Stored items
---+---
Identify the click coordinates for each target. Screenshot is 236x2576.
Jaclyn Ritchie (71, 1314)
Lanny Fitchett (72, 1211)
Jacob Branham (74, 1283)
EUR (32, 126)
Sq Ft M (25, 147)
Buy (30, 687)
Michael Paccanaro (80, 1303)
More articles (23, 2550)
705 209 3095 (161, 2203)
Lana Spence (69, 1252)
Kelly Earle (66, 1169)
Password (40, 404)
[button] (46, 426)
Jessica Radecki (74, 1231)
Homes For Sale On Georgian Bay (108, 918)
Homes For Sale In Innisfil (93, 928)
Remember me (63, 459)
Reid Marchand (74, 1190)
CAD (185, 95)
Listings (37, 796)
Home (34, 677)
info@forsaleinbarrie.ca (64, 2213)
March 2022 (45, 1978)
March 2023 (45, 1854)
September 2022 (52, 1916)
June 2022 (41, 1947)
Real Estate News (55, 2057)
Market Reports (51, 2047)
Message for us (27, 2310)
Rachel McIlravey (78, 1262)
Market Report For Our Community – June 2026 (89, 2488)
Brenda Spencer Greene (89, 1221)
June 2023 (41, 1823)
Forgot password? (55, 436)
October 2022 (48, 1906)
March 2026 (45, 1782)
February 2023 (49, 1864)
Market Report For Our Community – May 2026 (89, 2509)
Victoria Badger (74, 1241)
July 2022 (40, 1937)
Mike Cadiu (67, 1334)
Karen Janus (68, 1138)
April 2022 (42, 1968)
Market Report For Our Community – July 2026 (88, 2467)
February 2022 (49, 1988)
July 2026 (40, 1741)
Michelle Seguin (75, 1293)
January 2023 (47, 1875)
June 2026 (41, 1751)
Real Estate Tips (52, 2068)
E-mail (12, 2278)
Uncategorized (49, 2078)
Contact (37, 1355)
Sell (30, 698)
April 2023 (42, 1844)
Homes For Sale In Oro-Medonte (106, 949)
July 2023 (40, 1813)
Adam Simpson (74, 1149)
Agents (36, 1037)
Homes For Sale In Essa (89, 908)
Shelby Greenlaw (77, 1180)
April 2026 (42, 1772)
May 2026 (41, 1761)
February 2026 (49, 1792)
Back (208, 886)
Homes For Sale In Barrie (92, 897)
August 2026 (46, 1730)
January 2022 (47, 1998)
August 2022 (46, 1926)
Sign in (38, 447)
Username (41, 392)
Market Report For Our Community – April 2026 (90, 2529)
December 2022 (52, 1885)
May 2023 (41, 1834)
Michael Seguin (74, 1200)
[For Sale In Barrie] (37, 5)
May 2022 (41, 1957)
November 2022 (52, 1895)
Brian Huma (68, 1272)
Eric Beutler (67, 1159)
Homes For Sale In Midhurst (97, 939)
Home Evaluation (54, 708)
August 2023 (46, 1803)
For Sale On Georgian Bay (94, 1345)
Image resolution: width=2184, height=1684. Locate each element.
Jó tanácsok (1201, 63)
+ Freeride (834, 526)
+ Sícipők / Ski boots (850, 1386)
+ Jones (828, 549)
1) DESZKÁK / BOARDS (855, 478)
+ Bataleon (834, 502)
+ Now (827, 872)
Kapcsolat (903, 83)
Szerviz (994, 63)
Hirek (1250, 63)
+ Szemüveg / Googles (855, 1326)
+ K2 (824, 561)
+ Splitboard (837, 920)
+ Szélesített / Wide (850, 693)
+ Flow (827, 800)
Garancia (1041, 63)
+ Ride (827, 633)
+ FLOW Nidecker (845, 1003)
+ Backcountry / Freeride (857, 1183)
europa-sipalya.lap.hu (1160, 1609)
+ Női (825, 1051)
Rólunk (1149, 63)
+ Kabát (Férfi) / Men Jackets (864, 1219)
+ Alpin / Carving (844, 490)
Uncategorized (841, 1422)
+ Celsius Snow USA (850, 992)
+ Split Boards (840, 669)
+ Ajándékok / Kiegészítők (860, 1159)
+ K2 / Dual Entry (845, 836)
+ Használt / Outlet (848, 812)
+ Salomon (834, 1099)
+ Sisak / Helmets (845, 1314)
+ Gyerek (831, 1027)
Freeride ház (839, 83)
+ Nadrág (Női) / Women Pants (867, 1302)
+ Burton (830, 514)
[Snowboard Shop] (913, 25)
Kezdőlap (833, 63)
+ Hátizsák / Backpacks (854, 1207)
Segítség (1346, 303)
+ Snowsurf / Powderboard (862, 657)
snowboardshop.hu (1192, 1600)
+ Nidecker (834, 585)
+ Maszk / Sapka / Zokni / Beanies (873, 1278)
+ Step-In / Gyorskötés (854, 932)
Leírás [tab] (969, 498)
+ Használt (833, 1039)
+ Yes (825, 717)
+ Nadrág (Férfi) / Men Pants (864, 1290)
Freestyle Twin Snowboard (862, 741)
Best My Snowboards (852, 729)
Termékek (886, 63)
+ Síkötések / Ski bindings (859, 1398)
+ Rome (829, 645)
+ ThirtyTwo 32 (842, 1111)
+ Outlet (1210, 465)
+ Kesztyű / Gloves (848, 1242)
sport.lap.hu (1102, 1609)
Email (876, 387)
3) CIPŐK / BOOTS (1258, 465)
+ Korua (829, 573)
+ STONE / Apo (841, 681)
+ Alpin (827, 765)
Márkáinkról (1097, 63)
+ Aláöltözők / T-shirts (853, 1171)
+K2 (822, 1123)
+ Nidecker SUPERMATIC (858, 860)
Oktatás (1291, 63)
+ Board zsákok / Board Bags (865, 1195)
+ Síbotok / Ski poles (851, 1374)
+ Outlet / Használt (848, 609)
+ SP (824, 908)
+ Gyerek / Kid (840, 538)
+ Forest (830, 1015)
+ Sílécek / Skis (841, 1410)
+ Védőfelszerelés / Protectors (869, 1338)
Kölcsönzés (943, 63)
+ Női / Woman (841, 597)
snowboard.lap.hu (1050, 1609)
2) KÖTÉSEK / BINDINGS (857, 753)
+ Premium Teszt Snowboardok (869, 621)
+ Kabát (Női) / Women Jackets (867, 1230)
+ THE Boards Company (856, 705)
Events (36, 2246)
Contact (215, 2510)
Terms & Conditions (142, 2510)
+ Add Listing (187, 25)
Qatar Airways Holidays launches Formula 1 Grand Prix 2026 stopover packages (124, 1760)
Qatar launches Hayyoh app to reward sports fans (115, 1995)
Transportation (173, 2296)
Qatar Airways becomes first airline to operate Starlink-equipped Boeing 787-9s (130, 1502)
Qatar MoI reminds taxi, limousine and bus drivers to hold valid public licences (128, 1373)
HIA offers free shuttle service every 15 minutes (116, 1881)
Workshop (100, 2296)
---+---
» WHAT IS BEING ASKED
Please copy the lines above from the line with "Garancia (1041, 63)" up to and including the line with "Entry (845, 836)", exactly as written and with nothing else.

» REPLY TO THE EXERCISE
Garancia (1041, 63)
+ Ride (827, 633)
+ FLOW Nidecker (845, 1003)
+ Backcountry / Freeride (857, 1183)
europa-sipalya.lap.hu (1160, 1609)
+ Női (825, 1051)
Rólunk (1149, 63)
+ Kabát (Férfi) / Men Jackets (864, 1219)
+ Alpin / Carving (844, 490)
Uncategorized (841, 1422)
+ Celsius Snow USA (850, 992)
+ Split Boards (840, 669)
+ Ajándékok / Kiegészítők (860, 1159)
+ K2 / Dual Entry (845, 836)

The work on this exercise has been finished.